[EXERCISE AIM]
Lines from the one containing "Screen dimensions: 639x435" through the final line of the data, restated word for word and free of pictures, make up the whole answer.

[RECORDS FOR THIS TASK]

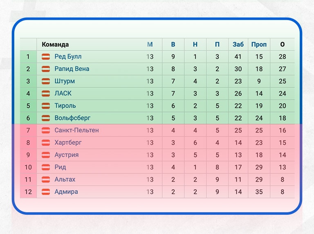
Task: Click the flag icon beside Тироль
Action: coord(46,106)
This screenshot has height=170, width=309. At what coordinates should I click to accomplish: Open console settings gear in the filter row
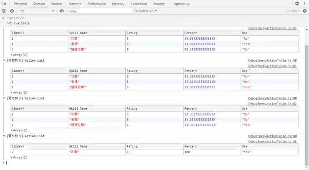[305, 11]
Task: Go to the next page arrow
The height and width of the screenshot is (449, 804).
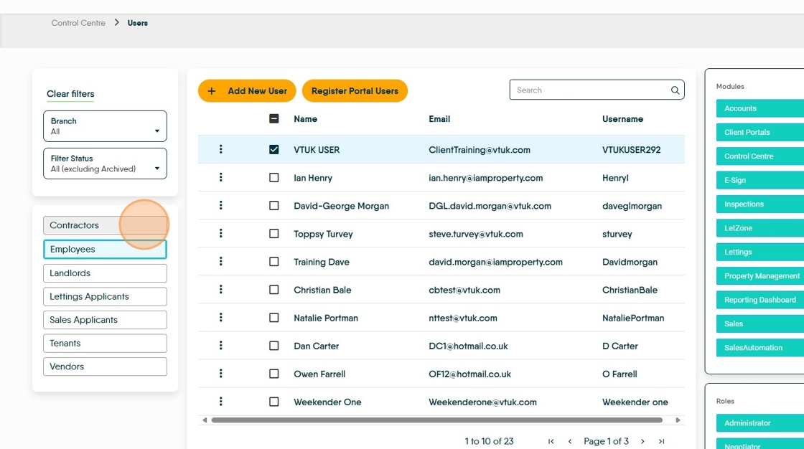Action: coord(642,441)
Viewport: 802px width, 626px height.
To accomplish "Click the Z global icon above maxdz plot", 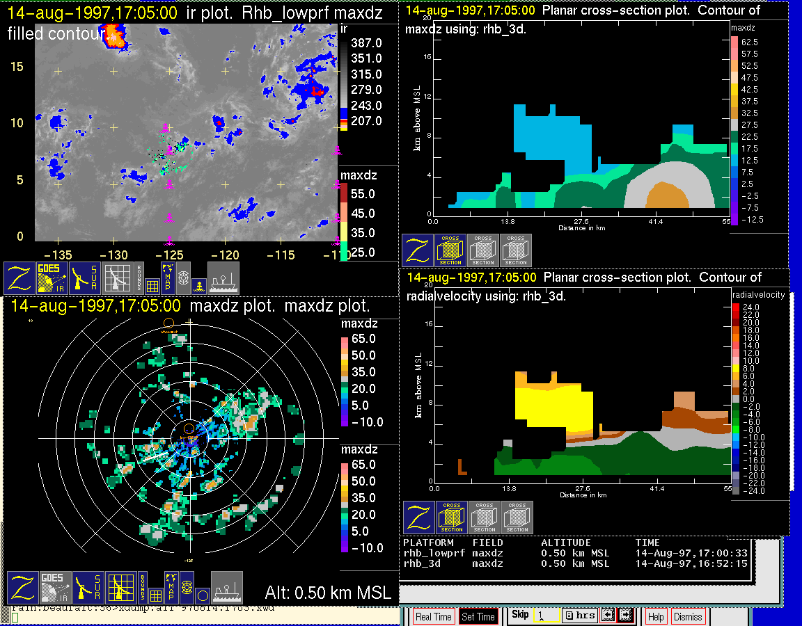I will click(x=20, y=278).
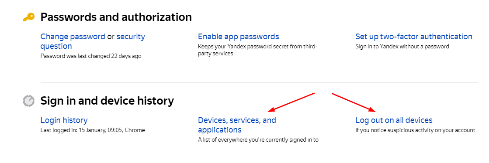Click the yellow key icon
This screenshot has width=489, height=163.
(29, 17)
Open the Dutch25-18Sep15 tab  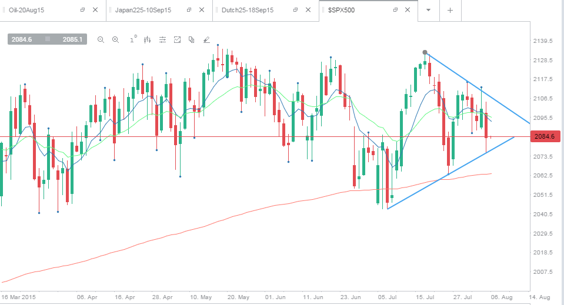tap(248, 10)
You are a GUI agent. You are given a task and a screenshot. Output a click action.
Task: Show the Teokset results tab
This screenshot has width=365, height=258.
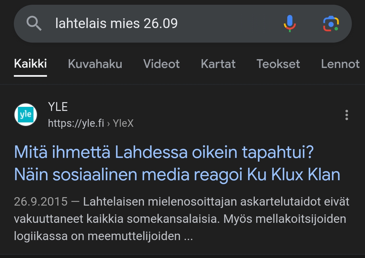(278, 64)

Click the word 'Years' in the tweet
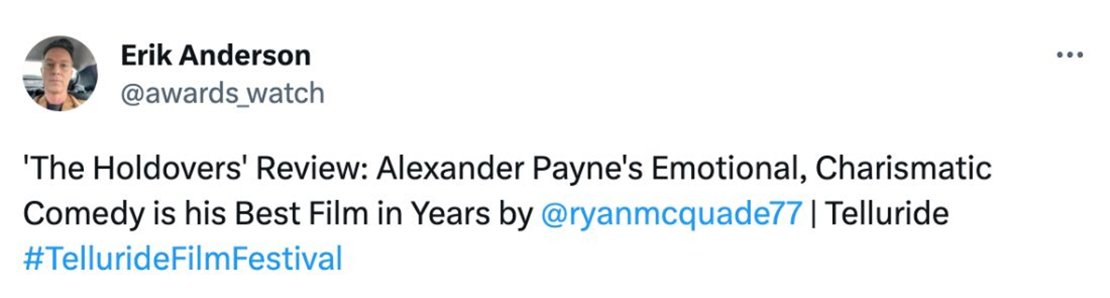450,213
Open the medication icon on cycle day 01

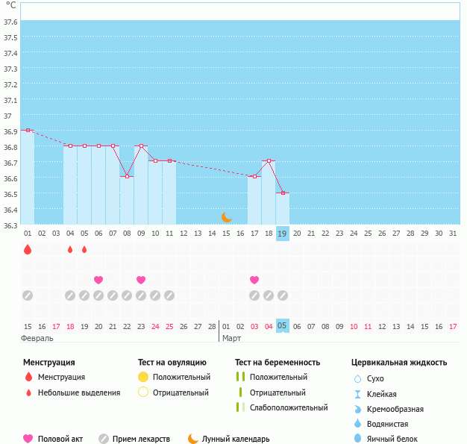click(x=28, y=296)
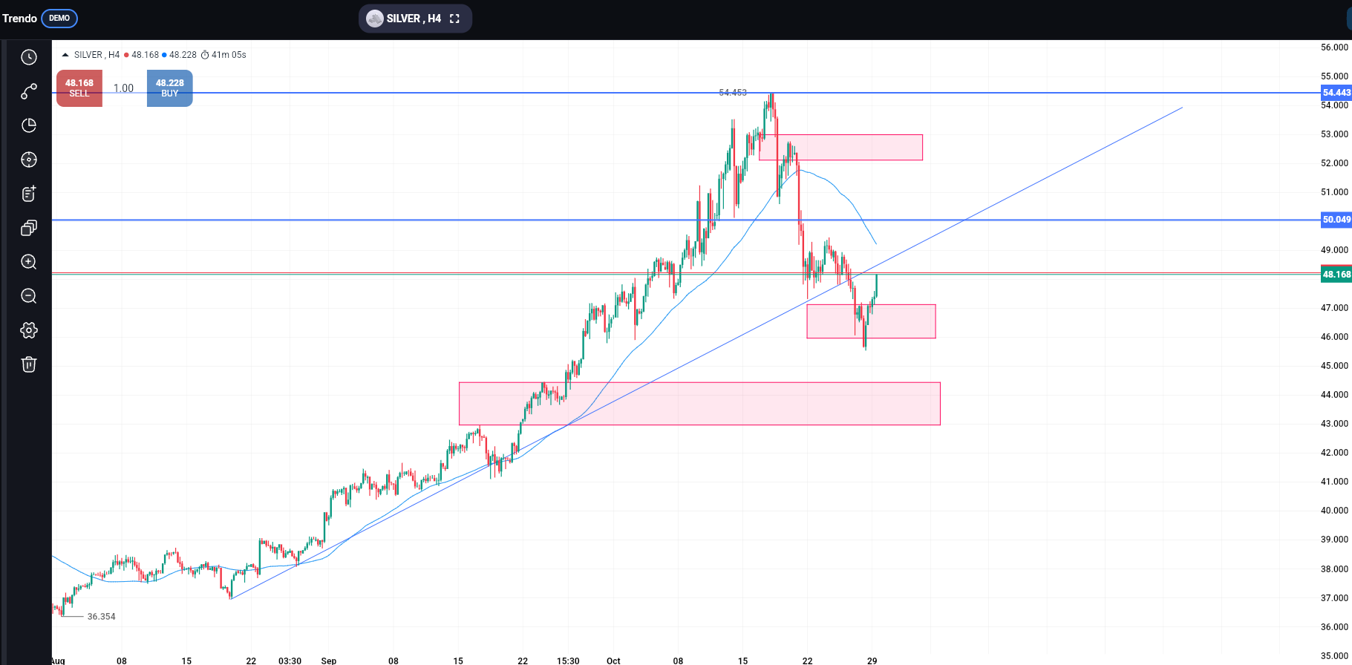Zoom in on the chart

tap(29, 262)
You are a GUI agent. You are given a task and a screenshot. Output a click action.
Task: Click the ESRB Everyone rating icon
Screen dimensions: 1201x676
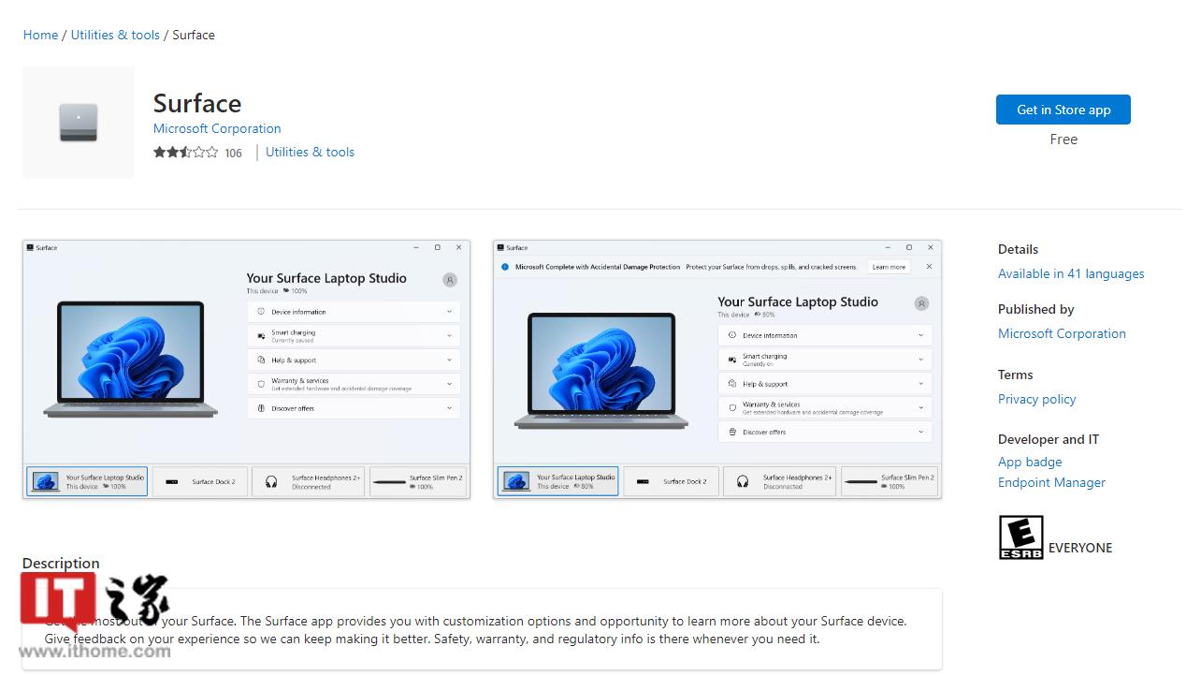point(1020,536)
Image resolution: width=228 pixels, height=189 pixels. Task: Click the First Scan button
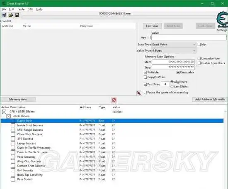152,26
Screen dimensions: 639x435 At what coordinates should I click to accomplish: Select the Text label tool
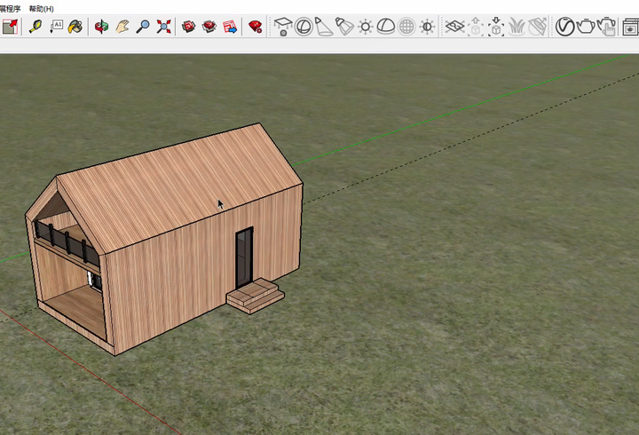[x=56, y=27]
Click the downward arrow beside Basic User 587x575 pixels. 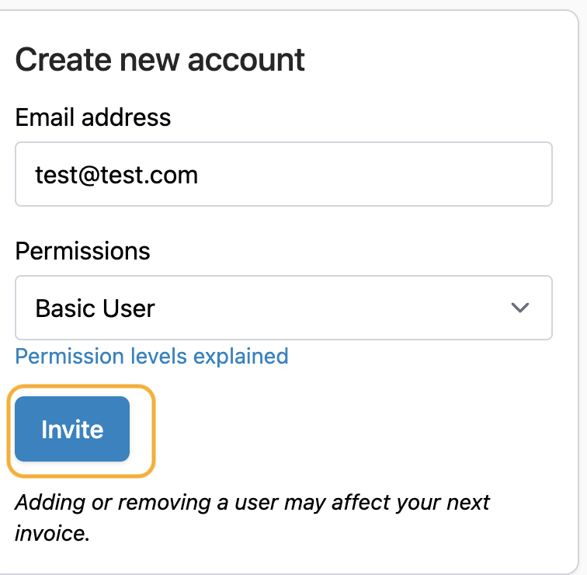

[TASK RESPONSE]
Screen dimensions: 639x435 At what coordinates should I click to accomplish: Select the Text label tool
[x=56, y=27]
Click the downward arrow beside Basic User 587x575 pixels. 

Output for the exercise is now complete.